Antonie weinte laut. Bella zeigte Spuren einer tiefen Erschütterung bei diesem Schlusse, aber Frau von Espe starrte wie seelenlos in die Ferne, keine Thräne erweichte die Bitterkeit ihrer Seele, kein Seufzer verrieth die tiefe, grenzenlose Verzweiflung, womit sie in die Zukunft blickte. Sie hatte nichts in der Welt, wie diesen Knaben. Als sein Vater sie verrathen hatte, da hing sie ihr ganzes Herz an ihn und nun war er fort auf ewig!«

Jeder, der sie und ihr Schicksal kannte, begriff die Trostlosigkeit ihrer Lage und fand die stille, irre Verzweiflung natürlich, womit sie Tag für Tag am Strande umherirrte, um ihres Kindes Leiche zu suchen.

Antonie gab ihren Bitten sogleich nach, als sie verlangte, daß sie bei ihr bleiben solle.

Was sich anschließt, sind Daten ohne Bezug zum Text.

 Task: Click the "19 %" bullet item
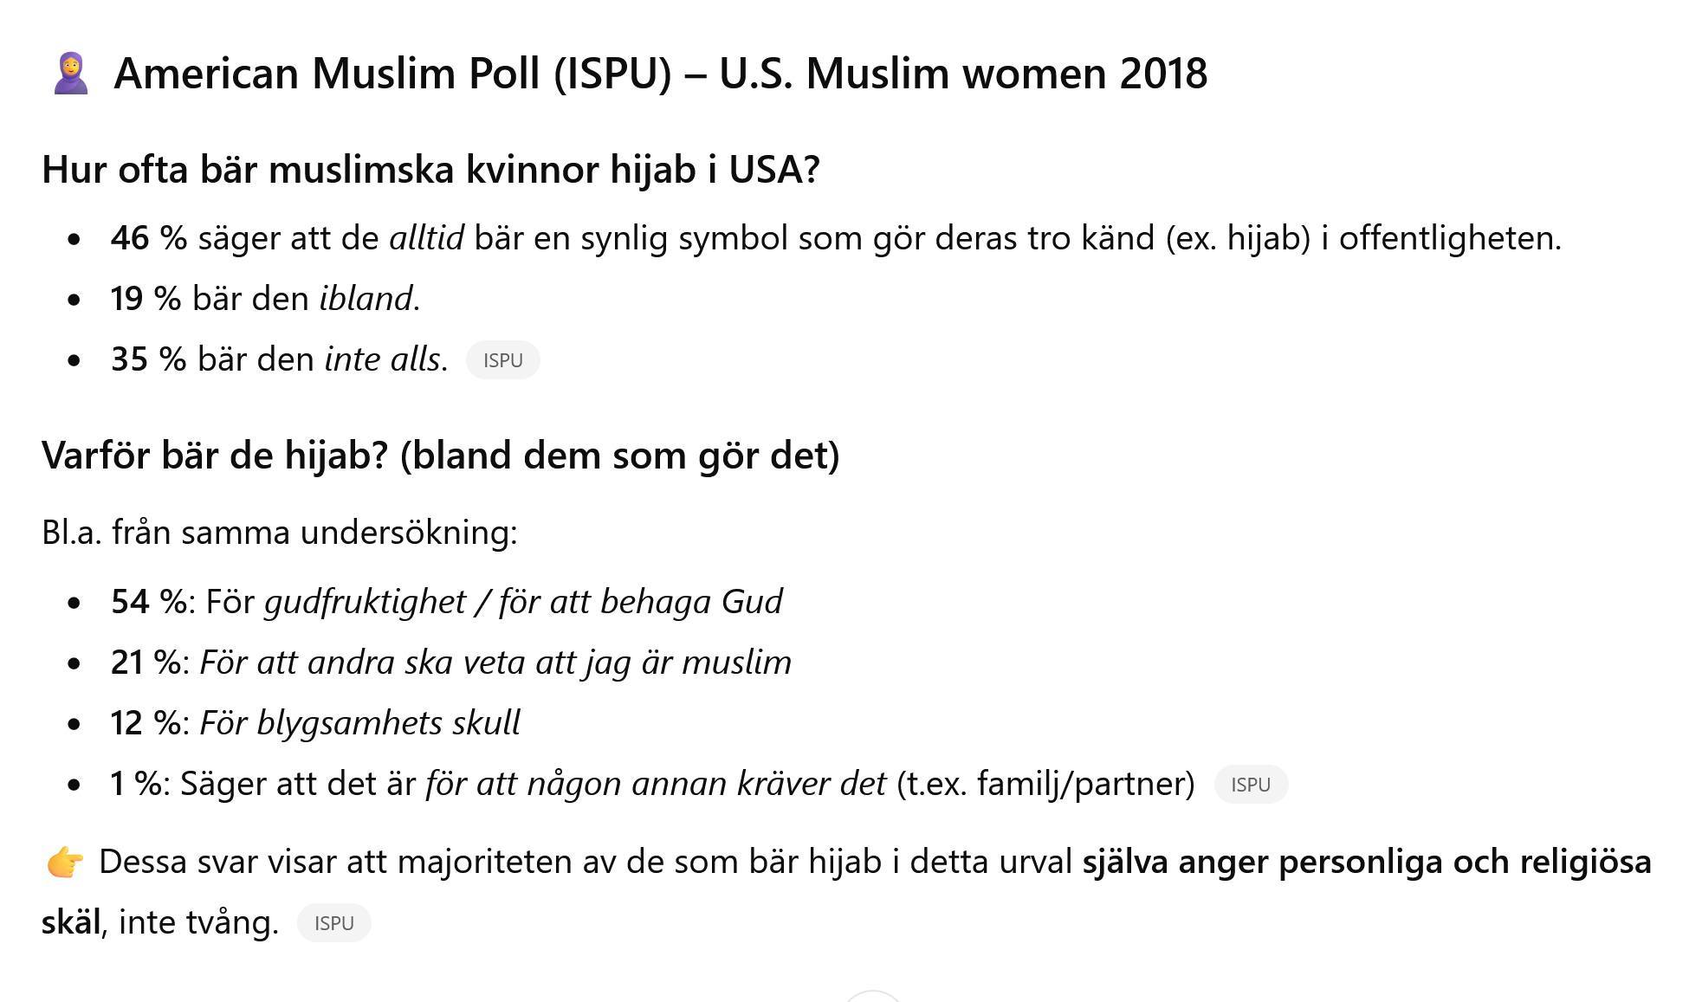[x=264, y=299]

Bella verfügte sich mit der Duenna allein nach Hause und es ist anzunehmen, daß sie mit einigem Verdrusse daran zurückdachte, daß sie zu sehr ungelegener Zeit von den Brüdern Bessano getrennt war, die durch ihre Lebensstellung zu den erwünschten guten Partien gehörten.

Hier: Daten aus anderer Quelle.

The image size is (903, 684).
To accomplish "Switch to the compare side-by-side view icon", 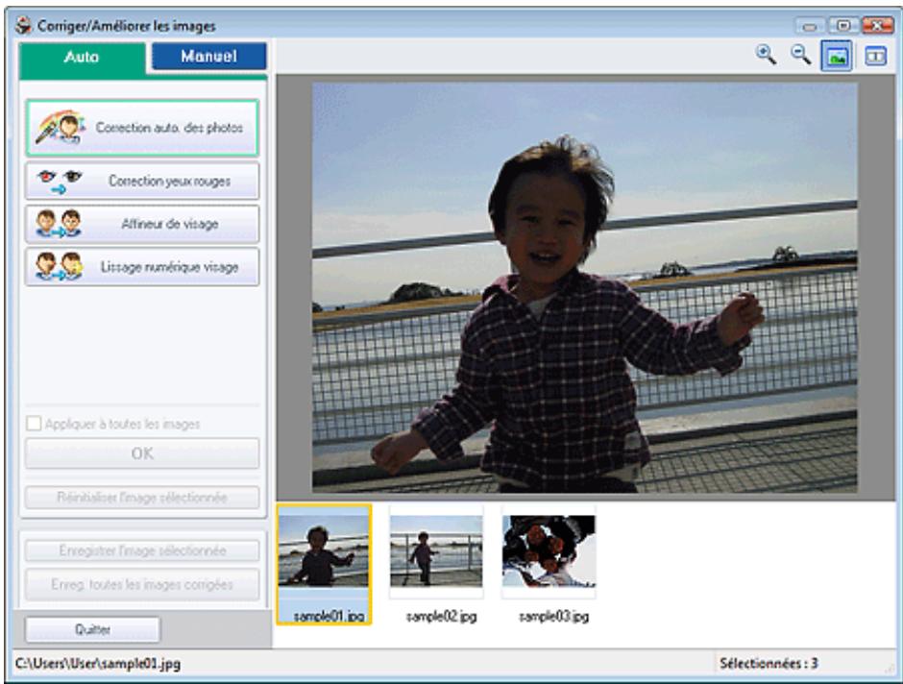I will coord(875,56).
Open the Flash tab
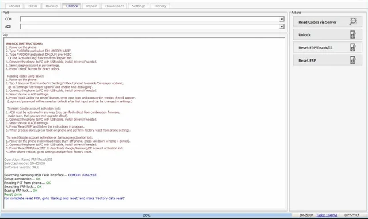Screen dimensions: 368x219 [33, 6]
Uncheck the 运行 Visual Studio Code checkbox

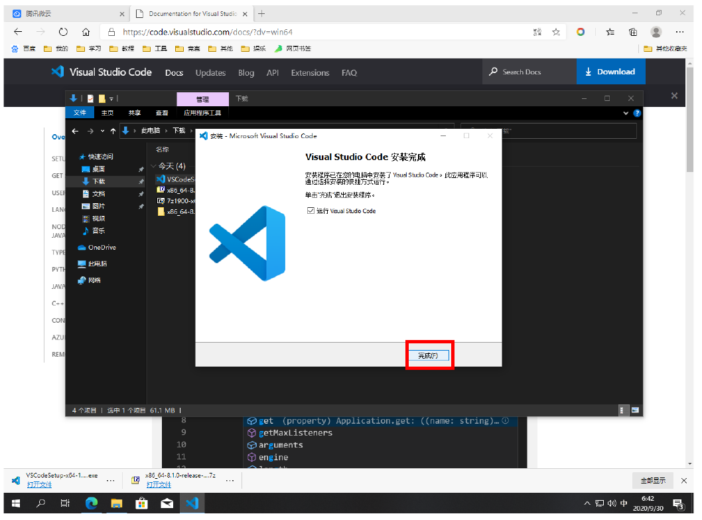[311, 211]
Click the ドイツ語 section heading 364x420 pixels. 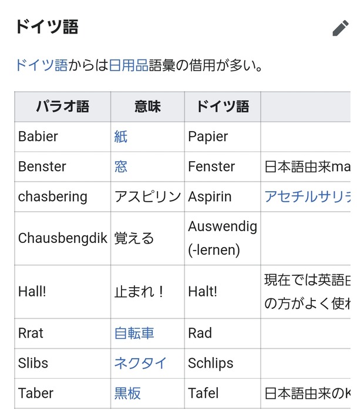tap(47, 27)
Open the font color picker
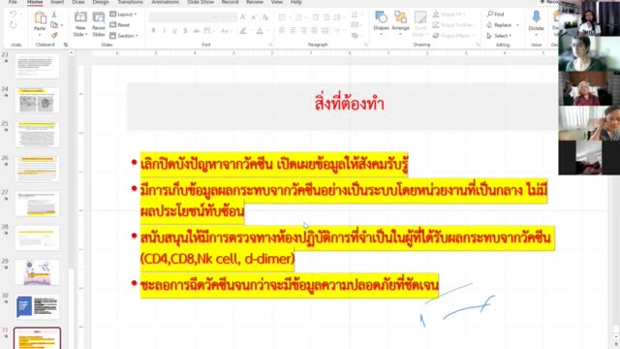This screenshot has width=620, height=349. 260,30
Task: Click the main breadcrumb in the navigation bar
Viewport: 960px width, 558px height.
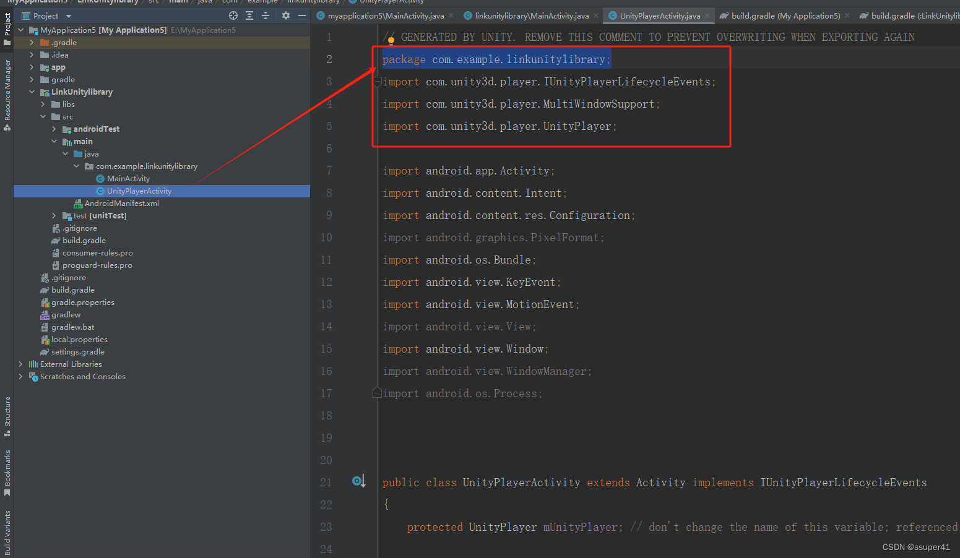Action: [178, 2]
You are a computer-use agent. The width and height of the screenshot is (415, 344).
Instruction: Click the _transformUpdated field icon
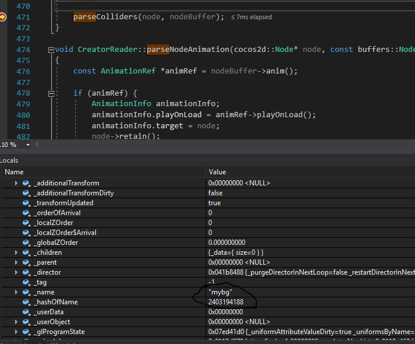click(x=27, y=203)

Die nächsten Wochen vergingen für die beiden Schwestern sehr gleichförmig trübe. Bella bemühte sich, die scheinbare Selbstständigkeit, worin sie durch die Abwesenheit ihrer Schwester versetzt war, gehörig auszubeuten, indem sie nach Laune Besuche in der Umgegend machte, Antonie hingegen widmete sich in opferbereiter Zärtlichkeit ihrer unglücklichen Freundin.

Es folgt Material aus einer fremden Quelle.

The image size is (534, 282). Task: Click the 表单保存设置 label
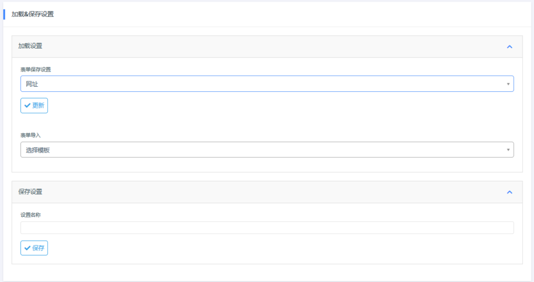pos(35,69)
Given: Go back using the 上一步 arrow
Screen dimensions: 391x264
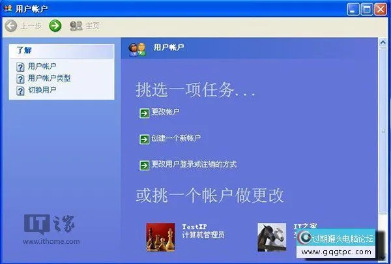Looking at the screenshot, I should pos(10,25).
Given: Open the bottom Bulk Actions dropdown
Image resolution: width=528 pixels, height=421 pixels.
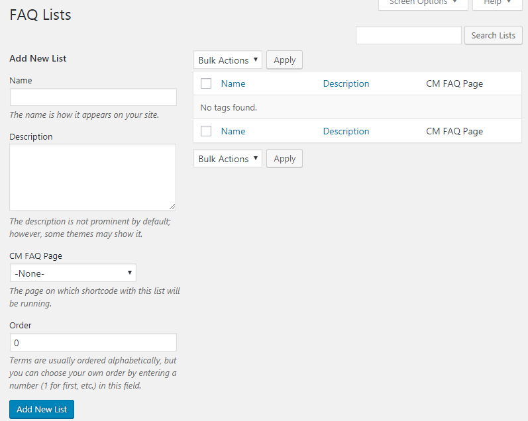Looking at the screenshot, I should click(x=228, y=159).
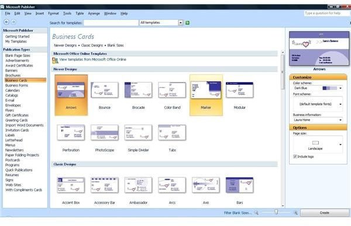Click the forward arrow navigation icon
351x226 pixels.
[x=13, y=22]
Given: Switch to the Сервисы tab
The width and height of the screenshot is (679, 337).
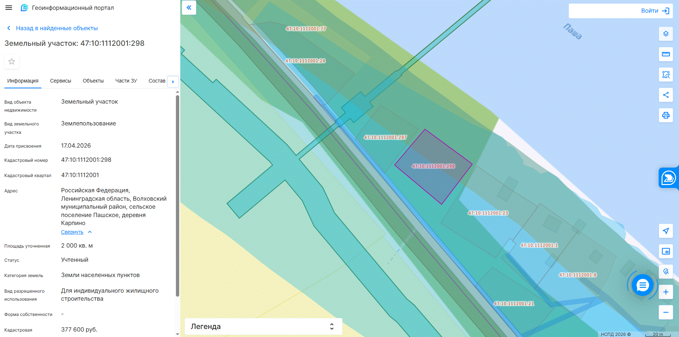Looking at the screenshot, I should pyautogui.click(x=61, y=81).
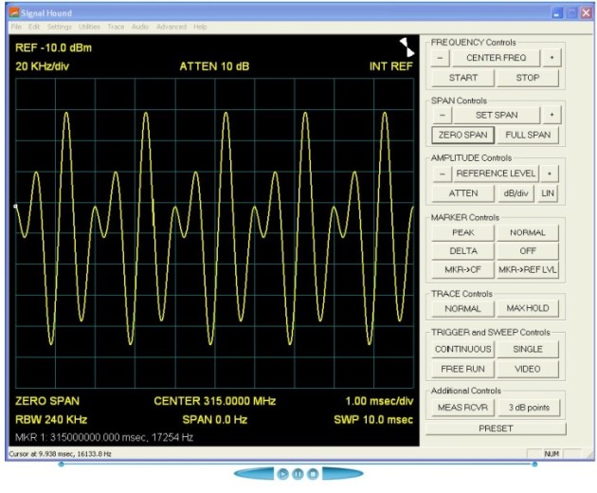This screenshot has width=597, height=493.
Task: Raise the reference level with the plus button
Action: (x=550, y=173)
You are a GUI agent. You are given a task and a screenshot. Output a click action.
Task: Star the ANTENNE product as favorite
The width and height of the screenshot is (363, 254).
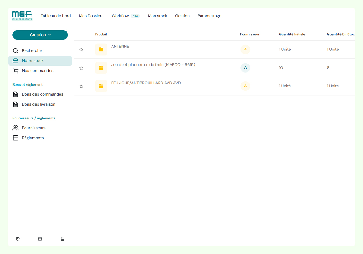point(81,50)
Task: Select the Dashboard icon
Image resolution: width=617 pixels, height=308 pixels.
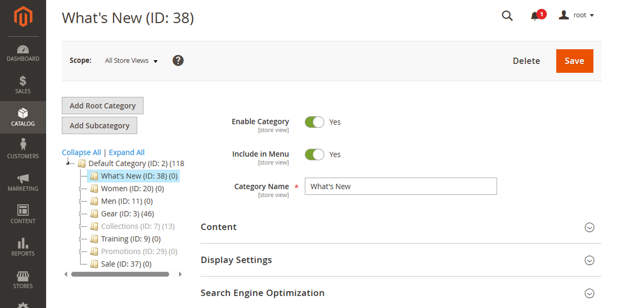Action: click(23, 52)
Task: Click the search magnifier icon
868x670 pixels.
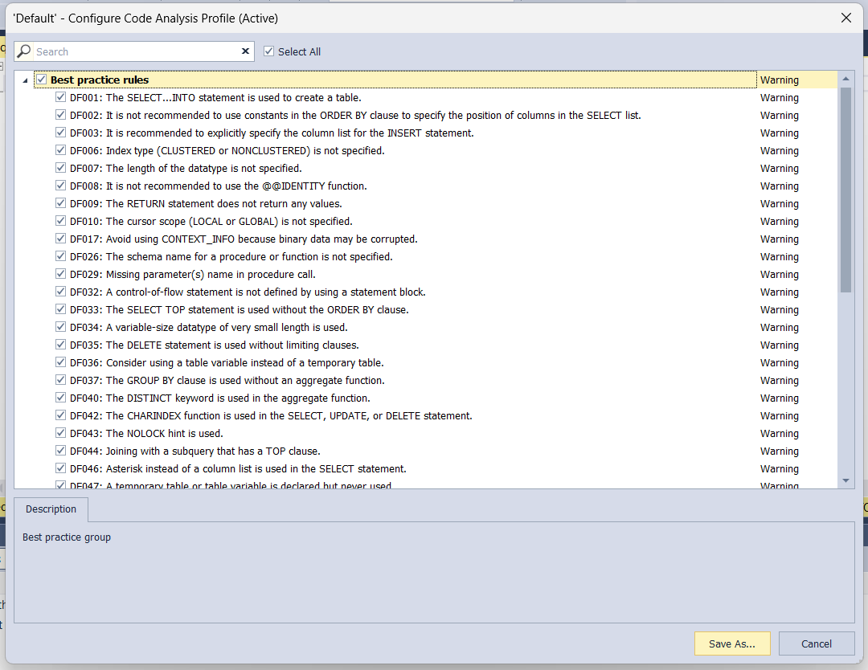Action: tap(24, 51)
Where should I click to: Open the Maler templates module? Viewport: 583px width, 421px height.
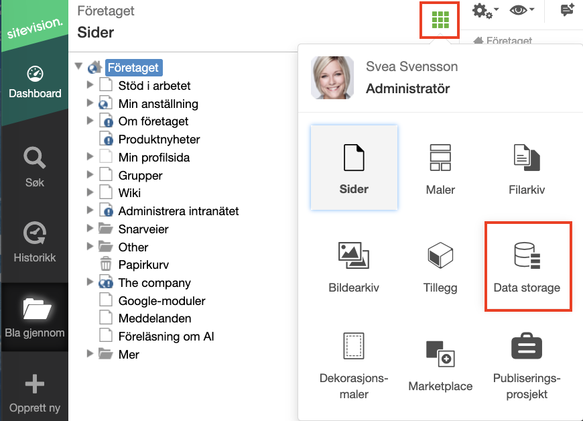[440, 168]
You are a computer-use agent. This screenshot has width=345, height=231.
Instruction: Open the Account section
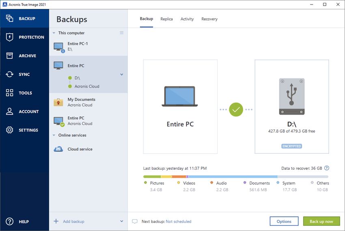(x=10, y=112)
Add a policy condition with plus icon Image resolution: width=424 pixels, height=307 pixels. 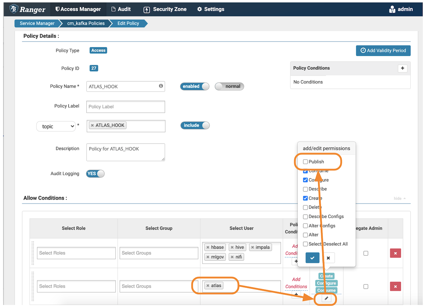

Mittlerweile rückte das Weihnachtsfest heran. Scharfe Herbstwinde mit Schnee und Regen hemmten endlich die verzweiflungsvolle Beharrlichkeit, mit welcher Frau von Espe noch immer täglich am Ufer hin- und hergewandert war, um nach der Leiche ihres Sohnes zu spähen.

An dem Tage, wo es Antonien zum ersten Male gelang, ihre Freundin von diesem zur Gewohnheit gewordenen Spaziergange abzuhalten, da rieselte der Schnee in großen, weißen Flocken vom Himmel und deckte mit unglaublicher Schnelligkeit die Fluren, die Straßen und die Dächer ellenhoch. Ein gelinder Frost hielt diese weiße Schneedecke zusammen, um dem heiligen Weihnachtsfeste ein Festkleid zu gönnen.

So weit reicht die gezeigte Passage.